Anbei beehre ich mich die besprochene Eingabe[1] an den Herrn Minister Ihnen zu übersenden, mit der Bitte, dieselbe nach Berlin zu befördern nebst Ihrer Empfehlung der Angelegenheit. Ich habe diese Eingabe auch Herrn Prof. Menzer vorgelegt, und er ist mit dem Inhalt einverstanden und hat dabei den besonderen Wunsch, Sie möchten die Güte haben, in Ihrem Begleitschreiben[a] die finanzielle Seite der Sache noch stärker zu betonen, als es in meiner Eingabe geschehen konnte.
Der Kontrolle halber sende ich Ihnen gleichzeitig die Originale der 10 Gutachten[2] zugunsten von Prof. Liebert.
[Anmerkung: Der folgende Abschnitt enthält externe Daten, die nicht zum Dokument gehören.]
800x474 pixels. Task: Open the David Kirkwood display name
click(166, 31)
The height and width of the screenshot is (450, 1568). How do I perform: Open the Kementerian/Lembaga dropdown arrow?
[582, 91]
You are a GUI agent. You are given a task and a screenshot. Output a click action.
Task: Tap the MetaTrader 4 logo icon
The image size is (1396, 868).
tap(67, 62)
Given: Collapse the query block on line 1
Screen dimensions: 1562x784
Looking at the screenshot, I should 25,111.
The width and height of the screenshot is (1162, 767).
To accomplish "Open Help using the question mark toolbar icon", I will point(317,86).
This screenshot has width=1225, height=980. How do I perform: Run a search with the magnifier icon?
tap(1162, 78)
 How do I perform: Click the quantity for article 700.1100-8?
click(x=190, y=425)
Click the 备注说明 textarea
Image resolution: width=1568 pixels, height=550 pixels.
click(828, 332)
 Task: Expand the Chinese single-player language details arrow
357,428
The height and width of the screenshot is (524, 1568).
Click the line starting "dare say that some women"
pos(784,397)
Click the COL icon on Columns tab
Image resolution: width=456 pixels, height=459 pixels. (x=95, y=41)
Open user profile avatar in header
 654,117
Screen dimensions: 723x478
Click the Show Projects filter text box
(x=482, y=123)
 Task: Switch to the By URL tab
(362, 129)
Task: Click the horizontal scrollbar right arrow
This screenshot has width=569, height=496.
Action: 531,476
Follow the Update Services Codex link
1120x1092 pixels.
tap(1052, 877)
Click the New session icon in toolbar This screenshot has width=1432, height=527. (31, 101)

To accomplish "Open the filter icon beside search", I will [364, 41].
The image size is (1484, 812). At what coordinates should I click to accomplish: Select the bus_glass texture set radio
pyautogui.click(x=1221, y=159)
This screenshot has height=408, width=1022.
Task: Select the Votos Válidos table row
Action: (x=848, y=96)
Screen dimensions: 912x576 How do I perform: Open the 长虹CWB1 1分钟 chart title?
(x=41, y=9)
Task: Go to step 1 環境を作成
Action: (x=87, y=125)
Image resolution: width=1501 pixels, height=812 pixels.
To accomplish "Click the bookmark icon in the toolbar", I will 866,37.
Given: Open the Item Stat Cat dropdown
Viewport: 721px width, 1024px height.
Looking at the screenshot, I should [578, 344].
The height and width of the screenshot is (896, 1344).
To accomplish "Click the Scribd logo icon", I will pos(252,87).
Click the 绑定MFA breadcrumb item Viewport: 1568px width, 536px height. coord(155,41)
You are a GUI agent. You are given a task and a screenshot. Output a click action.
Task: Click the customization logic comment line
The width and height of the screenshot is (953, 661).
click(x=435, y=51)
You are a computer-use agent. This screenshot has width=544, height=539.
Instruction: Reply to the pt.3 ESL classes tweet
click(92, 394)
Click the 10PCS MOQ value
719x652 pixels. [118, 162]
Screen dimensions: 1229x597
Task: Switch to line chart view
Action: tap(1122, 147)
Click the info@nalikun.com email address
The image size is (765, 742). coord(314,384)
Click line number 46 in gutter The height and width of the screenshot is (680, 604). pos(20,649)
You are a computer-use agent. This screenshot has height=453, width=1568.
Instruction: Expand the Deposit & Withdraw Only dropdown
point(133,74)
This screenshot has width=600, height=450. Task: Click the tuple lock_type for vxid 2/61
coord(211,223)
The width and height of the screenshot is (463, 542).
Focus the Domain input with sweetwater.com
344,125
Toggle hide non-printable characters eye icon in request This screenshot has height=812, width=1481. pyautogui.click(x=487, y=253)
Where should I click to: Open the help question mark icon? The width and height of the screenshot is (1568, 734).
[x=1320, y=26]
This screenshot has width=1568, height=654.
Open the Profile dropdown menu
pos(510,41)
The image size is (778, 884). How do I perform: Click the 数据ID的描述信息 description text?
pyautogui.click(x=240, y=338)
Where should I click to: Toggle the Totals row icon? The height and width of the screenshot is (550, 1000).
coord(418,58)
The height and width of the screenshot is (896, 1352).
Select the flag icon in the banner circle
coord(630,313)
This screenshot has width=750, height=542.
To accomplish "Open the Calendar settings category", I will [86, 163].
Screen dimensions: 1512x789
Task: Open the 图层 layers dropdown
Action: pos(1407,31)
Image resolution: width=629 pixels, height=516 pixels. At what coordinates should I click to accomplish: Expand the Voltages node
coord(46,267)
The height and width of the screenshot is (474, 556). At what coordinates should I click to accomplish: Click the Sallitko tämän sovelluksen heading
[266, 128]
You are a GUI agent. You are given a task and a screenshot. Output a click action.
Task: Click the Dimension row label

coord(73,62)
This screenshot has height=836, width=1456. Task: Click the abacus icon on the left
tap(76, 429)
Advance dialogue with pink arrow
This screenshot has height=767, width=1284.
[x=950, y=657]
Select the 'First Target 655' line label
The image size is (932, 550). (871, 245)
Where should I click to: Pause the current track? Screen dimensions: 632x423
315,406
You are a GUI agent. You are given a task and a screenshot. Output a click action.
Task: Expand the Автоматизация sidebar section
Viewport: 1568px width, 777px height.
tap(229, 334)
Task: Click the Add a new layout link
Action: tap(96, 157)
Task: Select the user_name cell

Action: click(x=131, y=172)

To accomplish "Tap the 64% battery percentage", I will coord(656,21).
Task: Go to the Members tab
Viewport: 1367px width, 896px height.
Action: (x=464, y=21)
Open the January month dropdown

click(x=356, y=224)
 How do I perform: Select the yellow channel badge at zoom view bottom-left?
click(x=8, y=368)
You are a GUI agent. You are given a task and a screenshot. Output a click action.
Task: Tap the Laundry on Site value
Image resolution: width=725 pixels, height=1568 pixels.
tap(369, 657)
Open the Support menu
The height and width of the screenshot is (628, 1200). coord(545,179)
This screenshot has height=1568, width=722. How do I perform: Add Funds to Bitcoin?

Es dürfte vielleicht am zweckmässigsten sein, diese Originale den Akten der Kantgesellschaft beim Kuratorium einzuverleiben, falls es sich nicht als notwendig herausstellt, die Originale selbst nach Berlin zu senden.
Mit herzlichem Danke für alle Ihre gütigen Bemühungen Ihr ganz ergebener[b] |
Abschrift
Gesuch des Geschäftsführers der Kantgesellschaft, Geh. Rat Prof. Dr. Vaihinger in Halle
über eine ehrende Anerkennung für Prof. Dr. Arthur Liebert gelegentlich der Kantjubiläumsfeier in Königsberg am 22. April d[iesen] J[ahre]s.
Herr Minister!
Gestatten Sie gütigst, dass ich Ihrem Wohlwollen folgende Angelegenheit unterbreite. Ich tue das nach vorheriger Rücksprache und im Einvernehmen mit den hervorragendsten Mitgliedern des Verwaltungsausschusses der Kantgesellschaft, speziell mit den beiden hiesigen Ordinarien der Philosophie, Prof. Dr. Paul Menzer und Prof. Dr. Theodor Ziehen. Wir sind darin einig, daß es sehr wünschenswert wäre, bei der bevorstehenden großen Kantfeier in Königsberg dem dort die Kantgesellschaft repräsentierenden Prof. Dr. Arthur Liebert eine Anerkennung zuteil werden zu lassen seitens der Staatsregierung, und zwar nicht blos wegen seiner langjährigen und äußerst erfolgreichen organisatorischen Arbeit für das Blühen und Gedeihen der Kantgesellschaft, sondern auch und vielleicht in erster Linie wegen seiner wissenschaftlichen Verdienste um die Verbreitung und Vertiefung der Kantschen Weltanschauung. Die beiliegenden Gutachten von zehn hervorragenden Ordinarien der Philosophie legen dafür ein deutliches Zeugnis ab, wie hoch Prof. Liebert überall wegen seiner wissenschaftlichen Tätigkeit eingeschätzt wird. Daß er auch als Dozent eine bedeutsame Wirkung entfaltet, dafür spricht[c] | der Umstand, daß seine philosophischen Vorlesungen an der Handelshochschule auch von zahlreichen Universitäts-Studenten besucht sind, und ebenso seine ebenfalls an derselben Anstalt abgehaltenen Übungen, an denen auch solche mit Vorliebe teilnahmen, die in der Philosophie promovieren wollen.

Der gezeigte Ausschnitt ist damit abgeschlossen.